READING TEXT »
══════════

A new investigation shows an Amazon warehouse destroying millions of unsold products each year

Originally published at: A new investigation shows an Amazon warehouse destroying millions of unsold products each year | Boing Boing


Manufactured Scarcity

Most published lists of companies responsible for large amounts of waste focus on plastics manufacturers. This is another level of manipulation. :nauseated_face:



“No items are sent to landfill in the UK.”

This is a direct contradiction to what the employees said, and a glaringly huge one. There’s a pretty big difference between zero and around 130,000 a week. Either they’re lying or Amazon is, and it’s not hard to guess which one. But of course Amazon is rich enough that nobody will hold it accountable for anything, ever again.


I mean wouldn’t it be easy to figure out what’s true here by just following a truck and hanging out at the local landfills? 130,000 items a week seems like a large enough amount of things to track.


No items are sent to landfill in the UK.

Sure, they’re shipped directly to China (or choose your own site).


This is basically the same as the “plastic can be recycled” myth. 1st world countries just ship it all to 3rd world countries which in turn just burn it anyway. But us developed folks feel better having separated the plastic from trash and think we’re saving the world.
I’m guilty of all this waste too and hate it.

══════════

WRITTEN EXERCISE 1 »
In the discussion about the Amazon warehouse, what weekly figure is set against zero?

TASK INPUTS »
══════════

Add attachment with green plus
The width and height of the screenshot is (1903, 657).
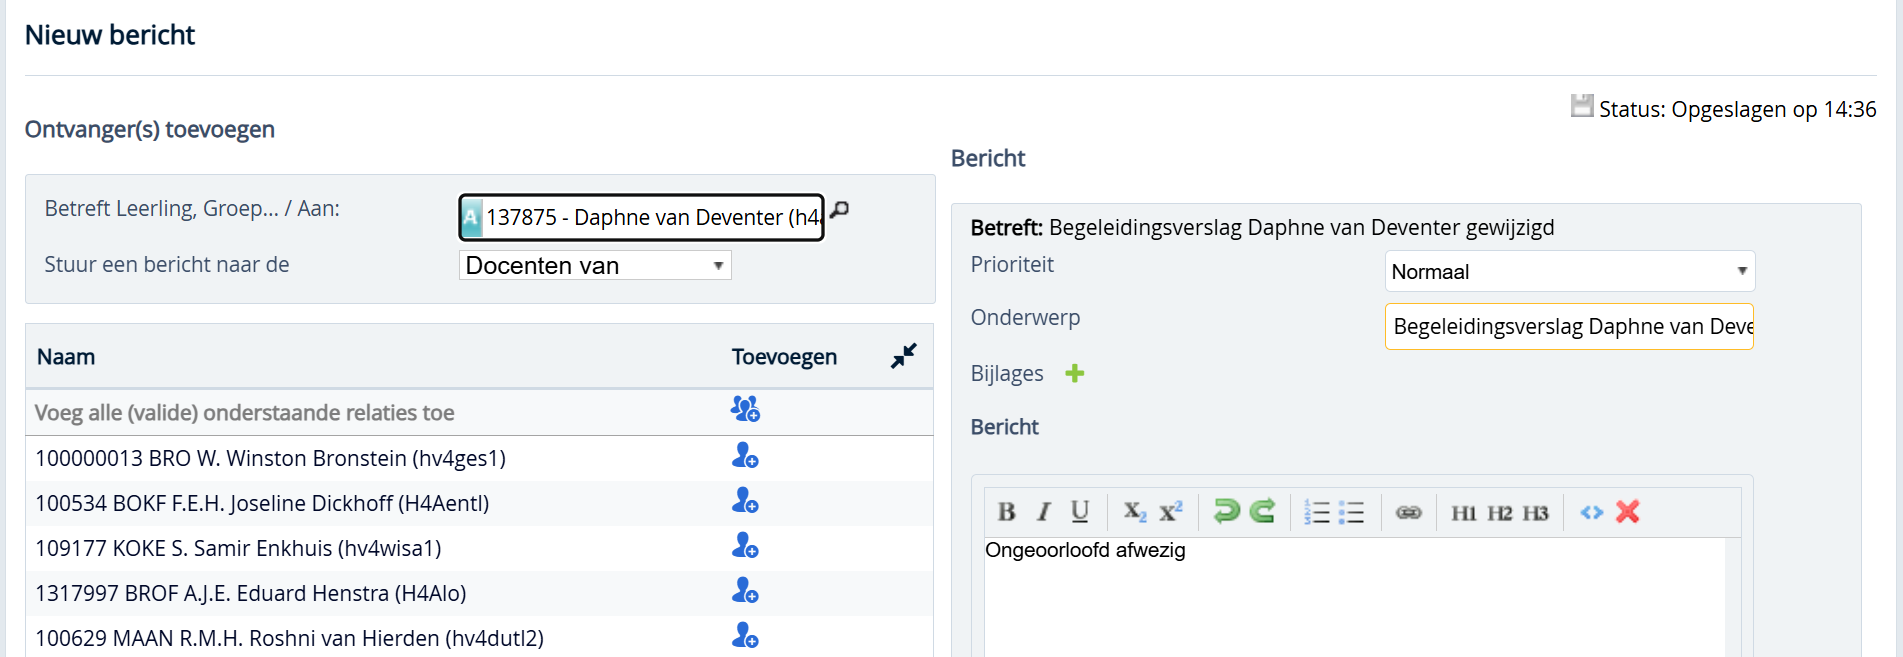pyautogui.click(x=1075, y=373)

══════════

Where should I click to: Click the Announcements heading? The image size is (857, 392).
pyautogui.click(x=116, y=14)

══════════

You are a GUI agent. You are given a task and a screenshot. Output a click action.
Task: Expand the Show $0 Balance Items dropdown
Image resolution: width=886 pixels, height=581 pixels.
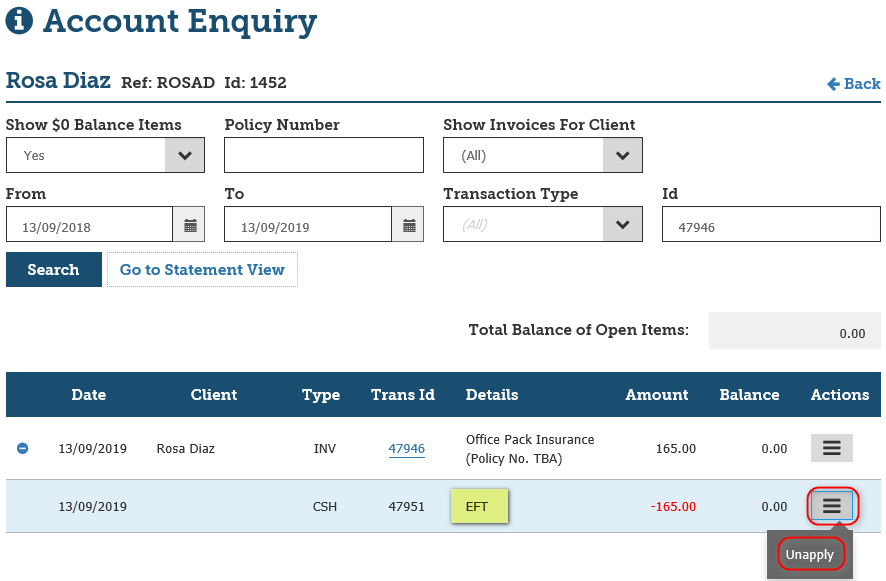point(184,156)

══════════

WRITTEN EXERCISE 2 »
In the entries, write out the part that opens with the line containing "Add attachment with green plus" and closes with the line containing "pyautogui.click(x=1075, y=373)", swapping "green" for "blue" and keeping everything else the same. Omit the pictures.

TASK OUTPUT 1 »
Around 130,000 items a week.

TASK OUTPUT 2 »
Add attachment with blue plus
The width and height of the screenshot is (1903, 657).
pyautogui.click(x=1075, y=373)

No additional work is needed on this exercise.